La Secretaría de Transporte, dependiente del Ministerio de Economía, fue instruida para llevar adelante las tareas operativas del proceso, entre ellas:
- Realizar un inventario del material rodante, su estado y vida útil.
- Determinar los lotes a subastar y las condiciones de remate.
- Relevar el estado actual de las vías de las líneas General Belgrano, San Martín y Urquiza, así como de las obras de infraestructura asociadas.
- Evaluar los contratos existentes y rescindir aquellos considerados no prioritarios.
- Identificar los inmuebles aledaños a las trazas ferroviarias y definir las condiciones para la futura concesión.

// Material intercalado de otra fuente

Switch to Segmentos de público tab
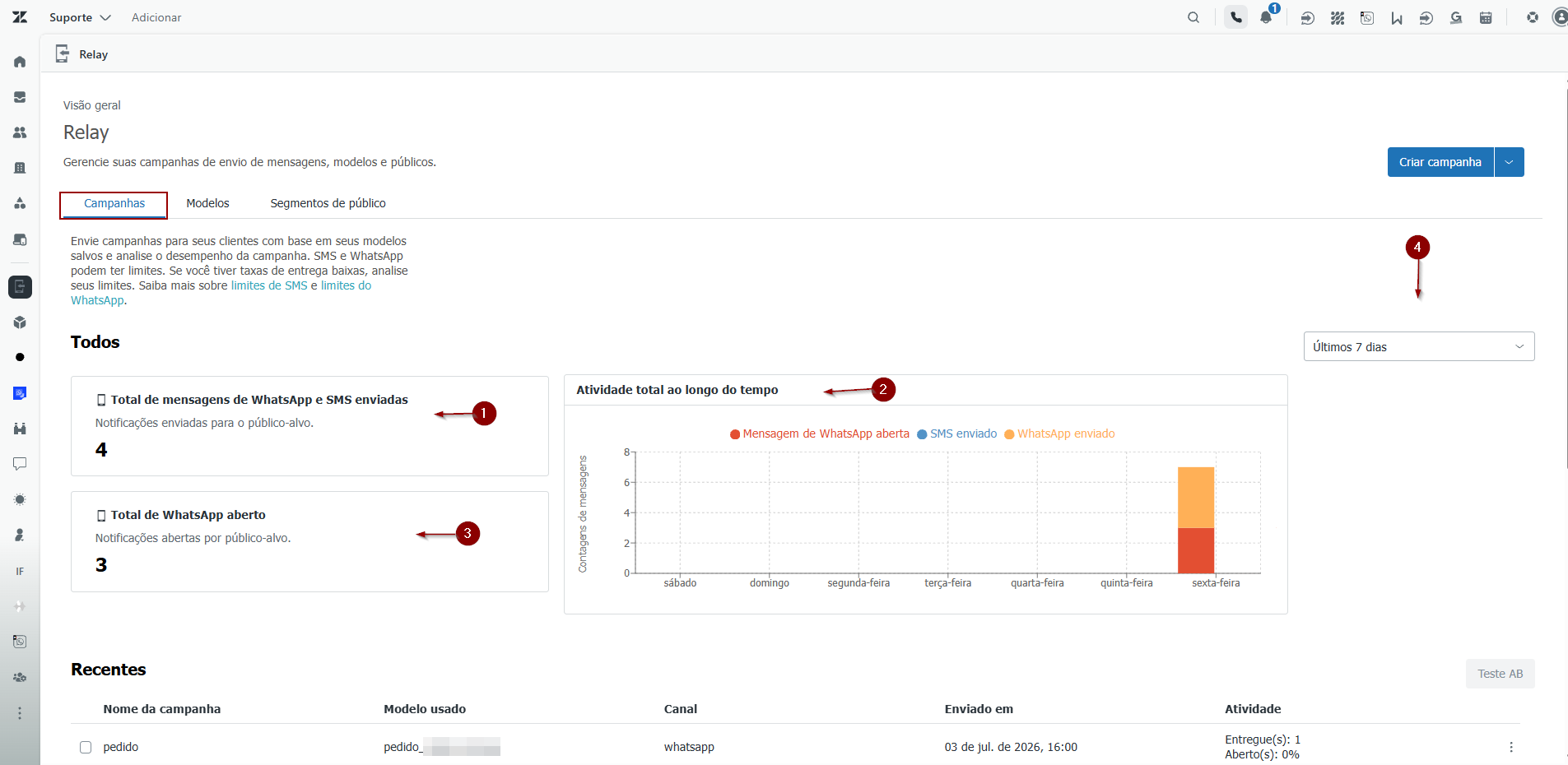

También se instruyó al Banco de la Nación Argentina a abrir una cuenta fiduciaria específica dentro del Fideicomiso ya existente, que será el vehículo para canalizar los aportes estatales vinculados a los nuevos contratos de concesión.
Belgrano Cargas forma parte del listado de empresas sujetas a privatización que incluye la recientemente aprobada Ley Bases. La firma estatal gestiona 7.600 kilómetros de vías y opera en 15 provincias, incluyendo Buenos Aires, Córdoba, Santa Fe, Tucumán, Salta, Jujuy, entre otras. Cuenta con once unidades productivas, ocho talleres propios y una plantilla de 4.429 empleados, que el Gobierno calificó como “sobredimensionada”.
Entre los bienes que transporta la compañía se destacan productos agrícolas, minerales, metales, madera, piedra, carbón de coque y bienes de consumo. Para el Ejecutivo, su desempeño en manos estatales ha sido “obscenamente deficitario”, con una estructura jerárquica que no guarda proporción con su funcionamiento operativo.